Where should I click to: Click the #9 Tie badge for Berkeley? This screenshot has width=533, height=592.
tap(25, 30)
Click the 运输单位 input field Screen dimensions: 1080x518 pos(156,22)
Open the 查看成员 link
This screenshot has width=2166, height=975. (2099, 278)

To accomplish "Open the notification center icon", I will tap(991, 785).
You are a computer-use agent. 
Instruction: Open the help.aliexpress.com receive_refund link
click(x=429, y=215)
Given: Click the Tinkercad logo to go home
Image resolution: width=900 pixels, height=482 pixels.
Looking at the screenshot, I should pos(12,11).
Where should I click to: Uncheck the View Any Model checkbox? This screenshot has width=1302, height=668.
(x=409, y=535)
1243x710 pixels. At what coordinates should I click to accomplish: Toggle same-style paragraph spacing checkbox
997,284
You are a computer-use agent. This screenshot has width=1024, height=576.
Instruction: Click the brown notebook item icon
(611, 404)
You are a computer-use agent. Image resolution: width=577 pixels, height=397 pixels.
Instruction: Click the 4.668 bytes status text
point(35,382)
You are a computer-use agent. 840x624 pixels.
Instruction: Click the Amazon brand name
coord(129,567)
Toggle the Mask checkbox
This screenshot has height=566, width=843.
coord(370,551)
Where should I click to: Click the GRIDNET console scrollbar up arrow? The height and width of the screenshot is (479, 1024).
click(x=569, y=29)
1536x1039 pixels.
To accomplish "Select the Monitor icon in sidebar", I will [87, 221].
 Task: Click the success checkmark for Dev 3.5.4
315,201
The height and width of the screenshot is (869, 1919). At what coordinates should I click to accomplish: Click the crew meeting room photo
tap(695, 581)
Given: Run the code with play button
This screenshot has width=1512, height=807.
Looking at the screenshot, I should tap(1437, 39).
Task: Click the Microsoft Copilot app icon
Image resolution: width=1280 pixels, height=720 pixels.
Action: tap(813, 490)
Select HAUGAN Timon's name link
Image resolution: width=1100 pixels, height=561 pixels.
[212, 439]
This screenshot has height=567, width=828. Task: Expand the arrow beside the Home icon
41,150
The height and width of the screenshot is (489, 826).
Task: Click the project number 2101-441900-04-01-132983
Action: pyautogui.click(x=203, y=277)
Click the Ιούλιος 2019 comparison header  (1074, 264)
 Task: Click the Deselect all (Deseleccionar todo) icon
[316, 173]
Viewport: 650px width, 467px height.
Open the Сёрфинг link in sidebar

Task item: Using the entries above, give again each line from the one containing "Task: Click the Deselect" through the last line, exactly and only those.

Task output:
 Task: Click the Deselect all (Deseleccionar todo) icon
[316, 173]
Viewport: 650px width, 467px height.
Open the Сёрфинг link in sidebar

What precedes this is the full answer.